THE PROBLEM: Report each line of the data that contains the string "agent".

-- GIVEN ENTRIES follows --

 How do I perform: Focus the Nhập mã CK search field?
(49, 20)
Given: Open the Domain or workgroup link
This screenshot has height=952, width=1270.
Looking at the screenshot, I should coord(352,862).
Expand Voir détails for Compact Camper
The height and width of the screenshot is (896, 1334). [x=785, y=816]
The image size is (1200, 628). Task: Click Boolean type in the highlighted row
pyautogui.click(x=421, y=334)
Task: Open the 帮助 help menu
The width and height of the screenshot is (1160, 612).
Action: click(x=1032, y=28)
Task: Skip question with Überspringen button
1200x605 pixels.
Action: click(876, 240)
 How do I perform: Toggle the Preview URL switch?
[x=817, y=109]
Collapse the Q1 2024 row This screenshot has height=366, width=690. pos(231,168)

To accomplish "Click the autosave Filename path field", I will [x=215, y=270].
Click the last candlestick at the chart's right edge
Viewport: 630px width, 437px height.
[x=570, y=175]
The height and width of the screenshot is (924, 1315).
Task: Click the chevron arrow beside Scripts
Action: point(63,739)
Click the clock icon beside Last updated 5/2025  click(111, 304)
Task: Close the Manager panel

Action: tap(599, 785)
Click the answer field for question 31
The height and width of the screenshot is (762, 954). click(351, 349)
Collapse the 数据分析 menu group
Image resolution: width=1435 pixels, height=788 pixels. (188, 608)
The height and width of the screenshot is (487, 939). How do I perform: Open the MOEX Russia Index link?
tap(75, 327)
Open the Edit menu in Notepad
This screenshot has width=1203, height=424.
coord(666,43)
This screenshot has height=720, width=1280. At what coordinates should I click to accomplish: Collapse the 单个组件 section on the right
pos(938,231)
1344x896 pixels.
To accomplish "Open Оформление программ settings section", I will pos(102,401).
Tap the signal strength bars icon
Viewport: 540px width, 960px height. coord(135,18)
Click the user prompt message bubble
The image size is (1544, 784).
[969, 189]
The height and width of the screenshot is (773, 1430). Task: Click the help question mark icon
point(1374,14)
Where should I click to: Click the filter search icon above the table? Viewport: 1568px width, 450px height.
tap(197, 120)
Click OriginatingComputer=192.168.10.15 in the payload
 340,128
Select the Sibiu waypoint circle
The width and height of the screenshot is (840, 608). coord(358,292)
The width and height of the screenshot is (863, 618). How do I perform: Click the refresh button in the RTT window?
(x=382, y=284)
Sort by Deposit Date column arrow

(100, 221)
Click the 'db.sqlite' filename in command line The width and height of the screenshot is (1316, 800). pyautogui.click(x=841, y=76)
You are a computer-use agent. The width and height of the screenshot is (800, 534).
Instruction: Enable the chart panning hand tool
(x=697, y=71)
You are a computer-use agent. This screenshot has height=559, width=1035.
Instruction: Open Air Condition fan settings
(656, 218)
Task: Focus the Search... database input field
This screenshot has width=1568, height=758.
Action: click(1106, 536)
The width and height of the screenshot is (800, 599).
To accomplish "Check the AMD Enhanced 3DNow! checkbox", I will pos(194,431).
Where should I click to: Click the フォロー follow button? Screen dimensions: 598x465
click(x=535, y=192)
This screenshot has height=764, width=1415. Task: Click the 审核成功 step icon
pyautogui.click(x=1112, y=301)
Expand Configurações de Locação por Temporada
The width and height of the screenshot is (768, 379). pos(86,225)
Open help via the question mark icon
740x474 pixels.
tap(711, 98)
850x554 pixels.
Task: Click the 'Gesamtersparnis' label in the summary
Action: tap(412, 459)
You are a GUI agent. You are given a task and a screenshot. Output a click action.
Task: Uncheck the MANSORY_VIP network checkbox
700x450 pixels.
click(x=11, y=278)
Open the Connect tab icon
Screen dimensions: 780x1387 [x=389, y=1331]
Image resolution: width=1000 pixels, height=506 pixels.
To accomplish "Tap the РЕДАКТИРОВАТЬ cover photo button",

-- GIVEN ENTRIES concluded --

PROBLEM SOLUTION:
You are a computer-use agent. The width and height of the screenshot is (800, 534).
You are a computer-use agent. This screenshot has height=559, width=1035.
You are a GUI agent. You are given a task and a screenshot. Output a click action.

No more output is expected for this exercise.